Unser Rundgang führte entlang der Promenade der Wild- und Strauchrosen, dem Weinberg am Schwedenturm. Unsere Reisezeit September bescherte uns die ganze Pracht verschiedenster Dahlienarten hier trotz der Vielfalt dekorativ im Park eingefügt im Gegensatz zum ebenfalls sehenswerten, aber riesigen Dahliengarten in Hamburg. Manch einer von uns bedauerte die alljährliche Praxis, dass alle Dahlienzwiebeln im Herbst auf den Kompost wandern.
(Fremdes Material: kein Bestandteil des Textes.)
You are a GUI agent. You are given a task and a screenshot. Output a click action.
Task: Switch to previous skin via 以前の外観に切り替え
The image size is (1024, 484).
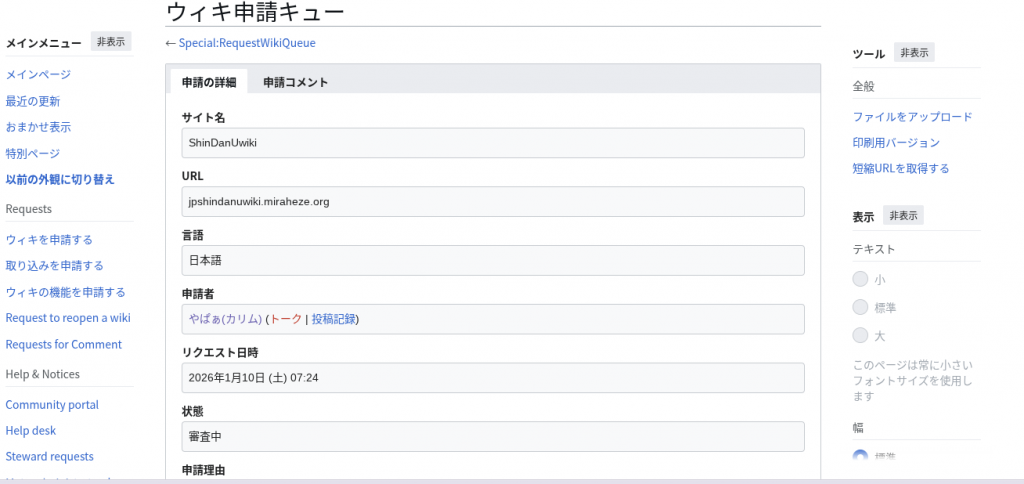[60, 179]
Vorbei ging es am kleinen Tierpark mit Zwergponys, kleinen Eseln, an einem einfallsreich gebauten Kinderspielplatz und einem Kräutergarten. Ein weiteres Fotomotiv war die mit Blumen farbenfroh dekorierte und im italienischen Stil gebaute Wassertreppe, von deren oberem Ende wir einen herrlichen Blick über einen Teil des Parks auf den Bodensee hatten. Immerhin sind 65 Gärtner damit beschäftigt, das alles zu pflegen und einige Bereiche immer wieder neu anzulegen.

Im Schlossbereich entließ uns der freundliche Begleiter, der uns bis dahin mit allem Wissenswerten versorgte und sich für das seinen Vorträgen entgegen gebrachte Interesse bedankte. Jetzt war jeder für 1 ½ Stunden sich selbst überlassen. Mit unterschiedlichen Interessen steuerten wir den Schloss- und Kirchenbau an. Manch einer konnte nicht umhin, im Schloss-Shop aus dem reichhaltigen Angebot etwas zu kaufen. Im Palmengarten-Café trafen sich dann viele wieder.
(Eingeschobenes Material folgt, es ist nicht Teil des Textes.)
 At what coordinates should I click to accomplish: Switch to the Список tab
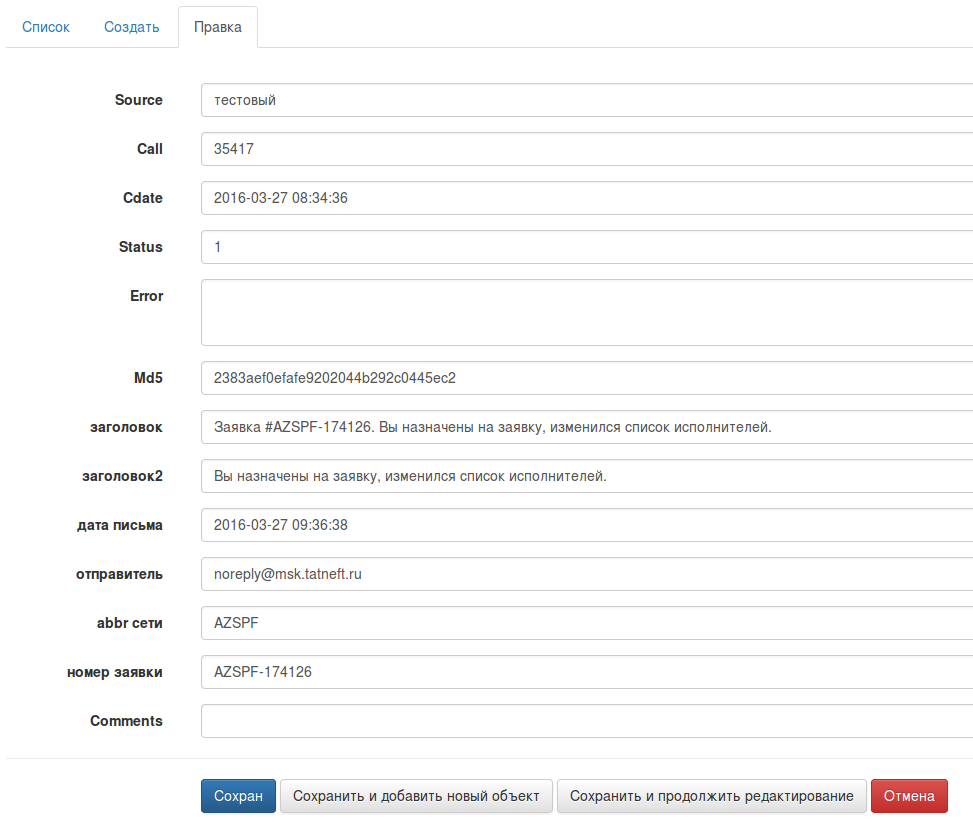[46, 27]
Auf dem Rückweg sind einige noch in das großzügig angelegte Schmetterlingshaus gegangen. Helmut Reinbeck berichtet hierzu: „Zwischen Wasserflächen und kleinen Wasserfällen dichte Vegetation, das ganze belebt durch wunderschöne Schmetterlinge. An einer Wand war eine Vielzahl von Kokons befestigt. Bei einem konnte sogar die „Geburt“ eines Schmetterlings miterlebt werden, ein kleines Wunder. Es machte Freude zu sehen, wie auch die Kinder sich hier begeistern konnten.“
Unser nächstes Ziel war Konstanz. Hier, am Hafen gelegen, empfängt seit 1993 den vom Wasser her kommenden Besucher die 9 m hohe provokante Statue IMPERIA von dem umstrittenen Künstler Peter Lenk. Sie dreht sich innerhalb von drei Minuten einmal um die eigene Achse. Als Muse und Lebedame soll sie in ironischer Weise an das damalige christlich-abendländische lockere Leben zwischen Klerus und Lebedamen in dieser Stadt erinnern und damit auch zur Erinnerung an die wichtigen Jahre des Konzils von 1414 bis 1418:
Der ehemalige Sitz des größten Bistums der römisch-katholischen Kirche nördlich der Alpen wurde zwar von Papst Pius VII im Jahr 1821 aufgelöst. Das änderte allerdings nichts an der Tatsache, dass hier in Konstanz die einzige Papstwahl unter Beteiligung von Papst Johannes XXIII stattfand. Es sollte die Einheit der Kirche wieder hergestellt, notwendige Reformen beschlossen und die Ketzerei bekämpft werden. Ein bekanntes Opfer war Jan Hus, der seine Lehre vor dem Konzil verteidigen durfte, dennoch im Jahr 1415 zum Tode auf dem Scheiterhaufen verurteilt wurde.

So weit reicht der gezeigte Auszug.